褚维国: 不同的企业所处的阶段是不一样的,头部制造企业相对来说信息化程度高,比如我们在做供应链金融业务时,信息化程度高的企业自身的供给能力是很强的,反馈结果也较为迅速,反之信息化程度较低的企业,可能自身的供给能力相对缺失。
制造业涵盖的范围是巨大的,所以每个企业所处数字化的阶段也有所不同,并且碰到的困惑也是有所异。之前提到横向拓展类的企业,本身的信息化可能做到了一定的阶段,当然也会有更多的优化空间,比如企业自身的研发、生产管理、市场服务等都是其下一阶段的发力点,像包装制造类的企业,它们之后的发力点在于横向拓展的能力,所以不同企业所处阶段不一样碰到的困惑也就不一样。
提问:
“众企安链”如何给传统的制造类企业普及供应链金融?站在企业的角度,企业如何走出发展供应链金融的步?

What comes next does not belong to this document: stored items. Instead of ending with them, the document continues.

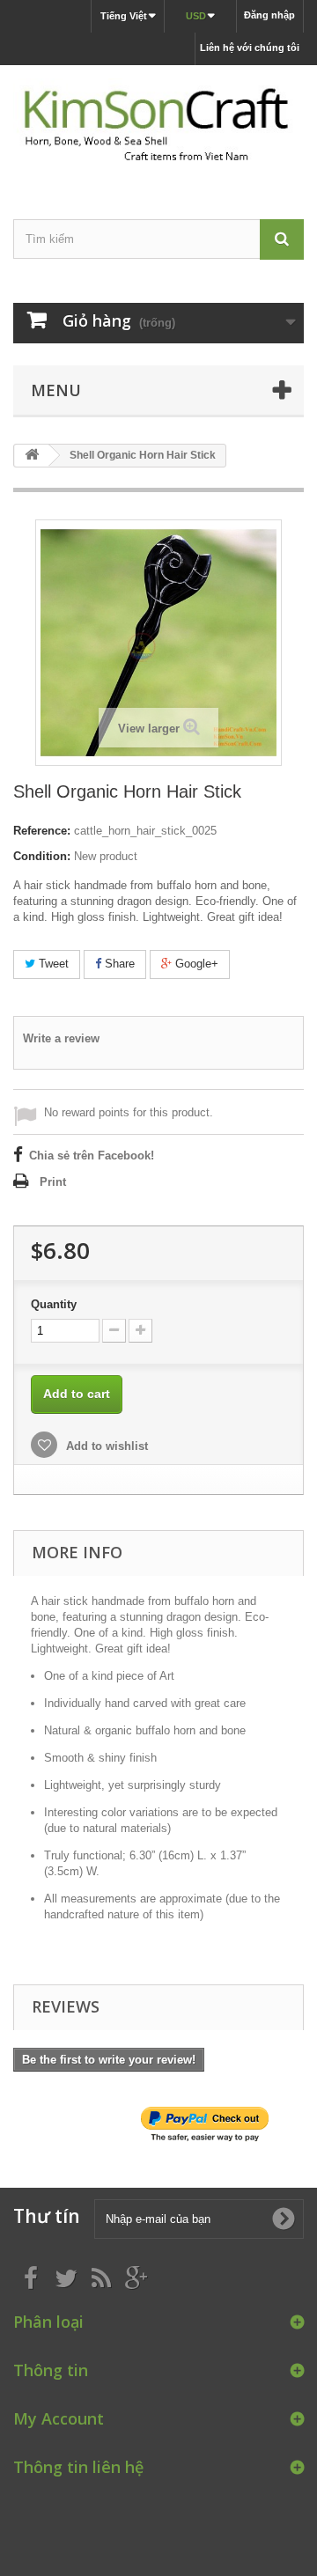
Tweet (52, 963)
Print (53, 1182)
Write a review (61, 1038)
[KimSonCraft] (158, 126)
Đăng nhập (269, 15)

褚维国: 供应链金融作为一种新型的企业融资形式,对传统制造企业还是具有新鲜感的,但不管如何新鲜还是要秉持一个重要的原则,以问题为导向去开展场景。我建议传统制造企业在开展这类业务前期要挑选比较容易入手的,先把业务开展起来,在开展的过程中需要人才和整体的组织架构。前期业务规划和理论做的非常好,但到实际业务的推进中,就会遇到各种各样的问题,所以还是要多部门完成协同和配合。
提问:
制造类核心企业对供应链金融的定位是什么?初衷和动力又是什么?
褚维国: 如果核心企业在开展供应链金融相关业务时,前期肯定要有所投入,前端营销、后端运营以及对应过程中的服务,都需要加大投入,那么核心企业没有收益为什么要做这个事情?收益不一定指金融端的收益,比如你帮助供应商解决了融资问题,那采购端是不是可以得到价格上的优惠?获取更多的谈判条件?等等这些隐性的好处都会给你的企业带来额外的收益。
提问:
供应链金融在制造类企业中的实际应用都有哪些场景?
褚维国: 制造业是一个偏技术和资金密集的行业,整个产业链条也相对较长,从产品研发到原材料采购再到加工等,产业链路也是非常长的,所以每一个或环节里都有与金融相关的种种诉求。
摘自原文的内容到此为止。